//December 15, 2011
McLEAN, Va. — Three Maryland men have been indicted in an alleged conspiracy to steal nearly $10 million from a Vienna, Va.–based company’s employee pension plan through a series of bad mortgage loans.
Robert Fulton Rood IV, 44, of Potomac, Nikolaos Hepler, 31, of Gaithersburg and Lloyd Mallory Jr., 49, of Silver Spring were charged in a 16-count indictment unsealed Thursday with wire fraud and other offenses.
The indictment alleges that Rood led a scheme to defraud Southern Management Corporation Retirement Trust, which funds pensions for Southern Management Corp., a prominent property management firm in the mid-Atlantic region with 1,200 employees.

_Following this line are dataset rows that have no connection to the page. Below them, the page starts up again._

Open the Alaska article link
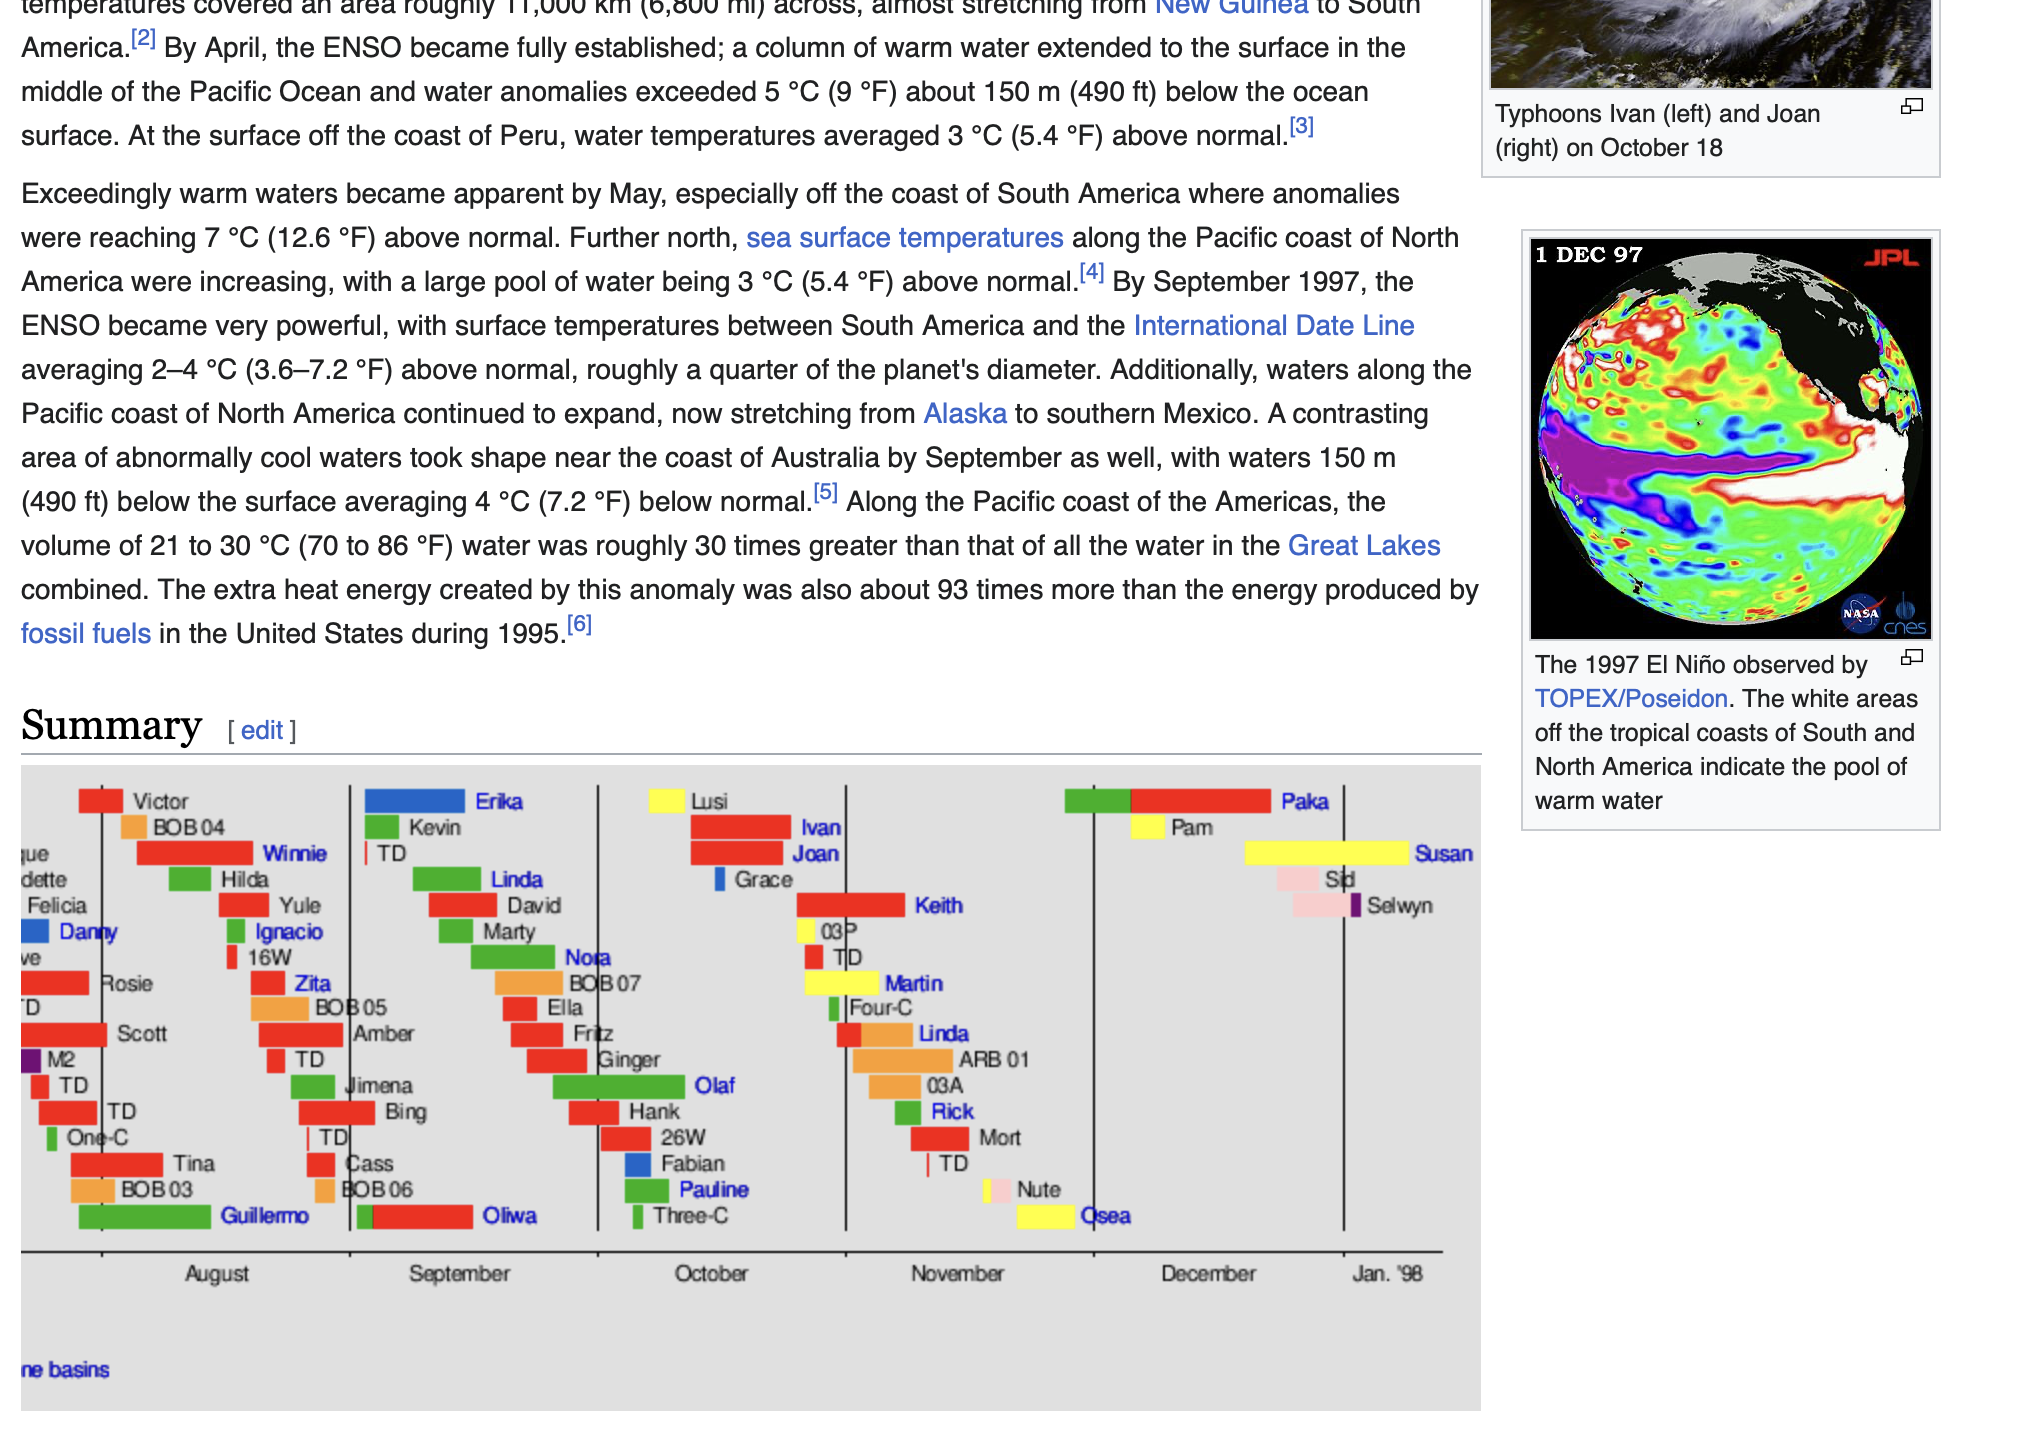This screenshot has width=2028, height=1440. (965, 414)
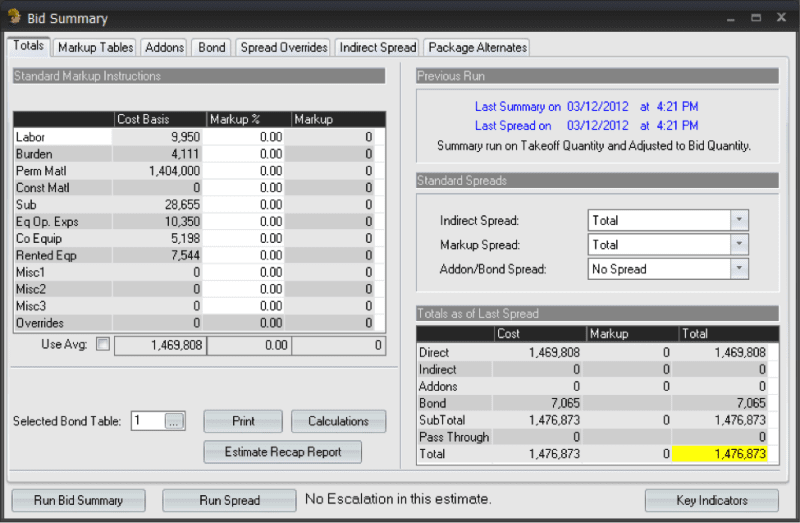Enable the Use Avg checkbox
The width and height of the screenshot is (800, 523).
coord(101,345)
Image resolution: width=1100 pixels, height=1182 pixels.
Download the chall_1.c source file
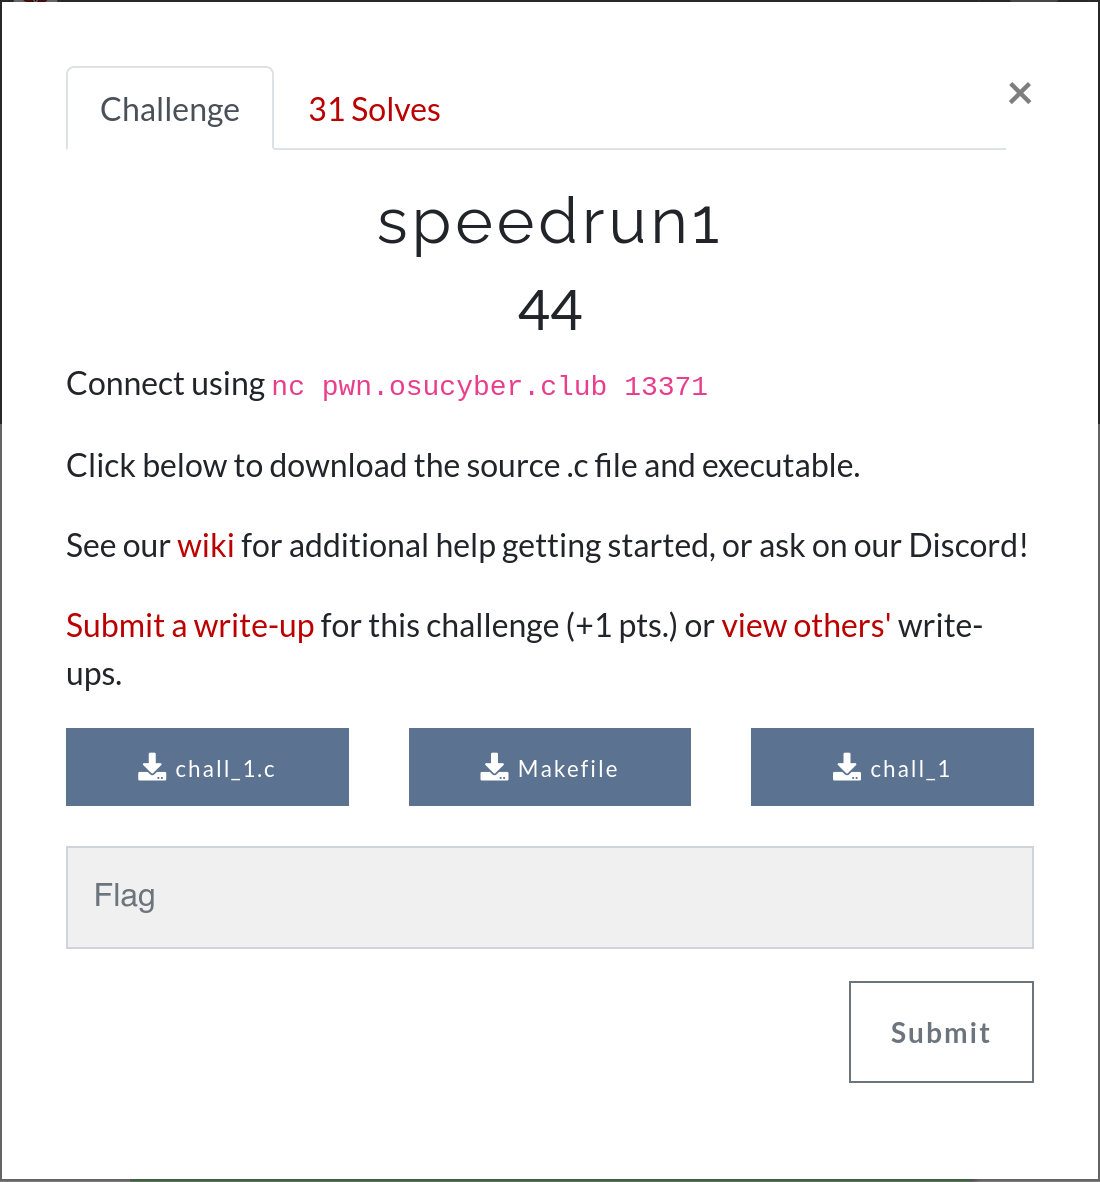tap(207, 767)
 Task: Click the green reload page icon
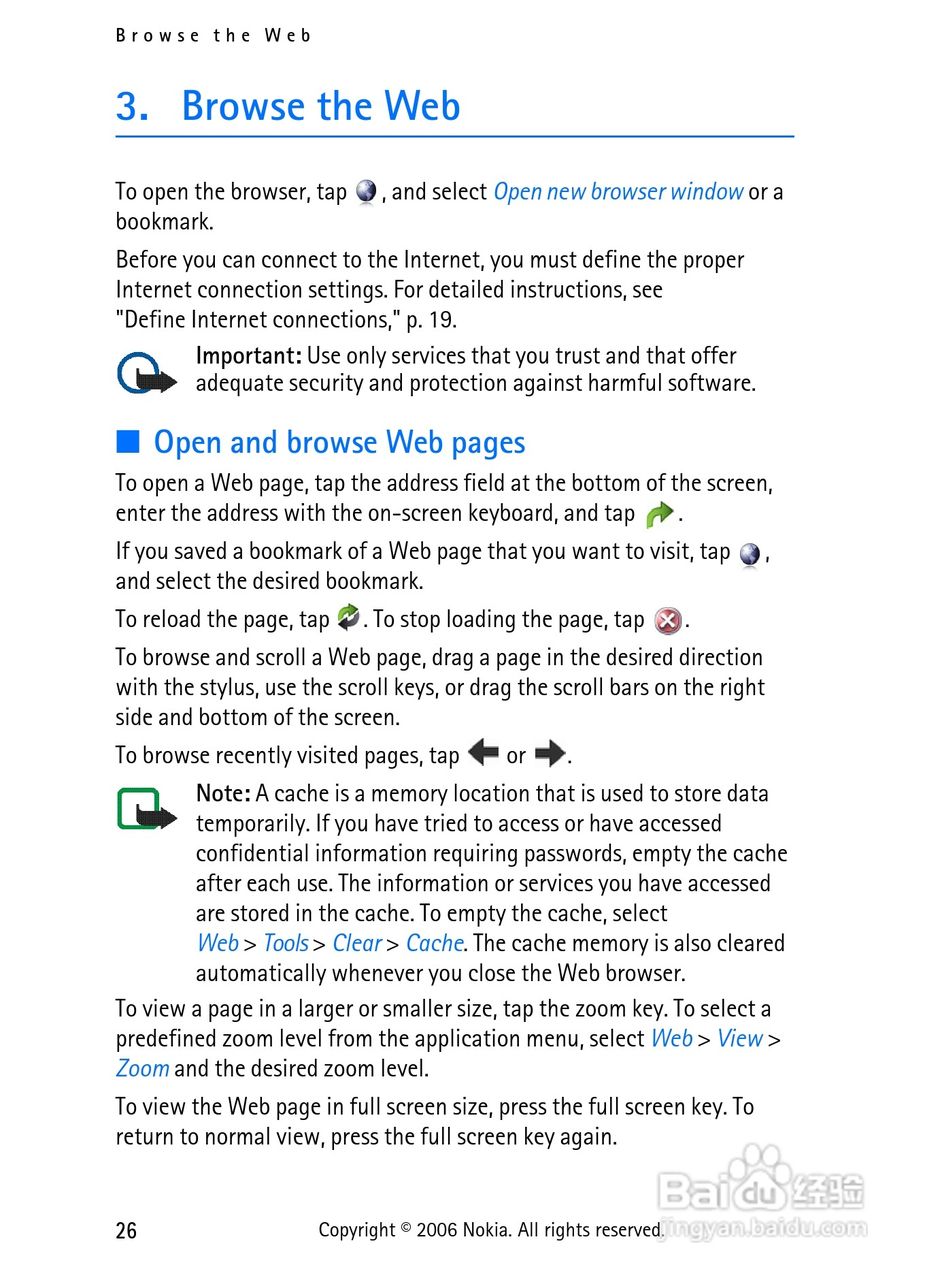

Specifically, the indictment says that in 2006, Rood persuaded SMC’s president and CEO, David Hillman, to allow him to put together loan packages that SMC’s retirement fund could invest in. Rood eventually brokered a series of 32 mortgage loans that he sold to the retirement trust in 2006 and 2007. All but eight of loans went into default, but Rood hid that fact from the retirement trust, according to the charges.
The indictment also alleges that Hepler, Rood’s employee, misrepresented information about the loans, and that Mallory, an accountant, issued a false report about the loans.
Court documents indicate that SMC’s retirement trust has in excess of $30 million in assets. An SMC spokeswoman did not return a call seeking comment.
Mallory already received a five-year prison term in a separate mortgage fraud case, one of many that has been prosecuted by the Eastern District of Virginia in recent years in the wake of the housing market’s collapse.
Rood’s attorney did not return a call seeking comment. At an initial appearance Thursday, prosecutors sought Rood’s detention pending trial. He is being held pending a detention hearing scheduled for Tuesday.
Hepler was released pending trial following his initial appearance.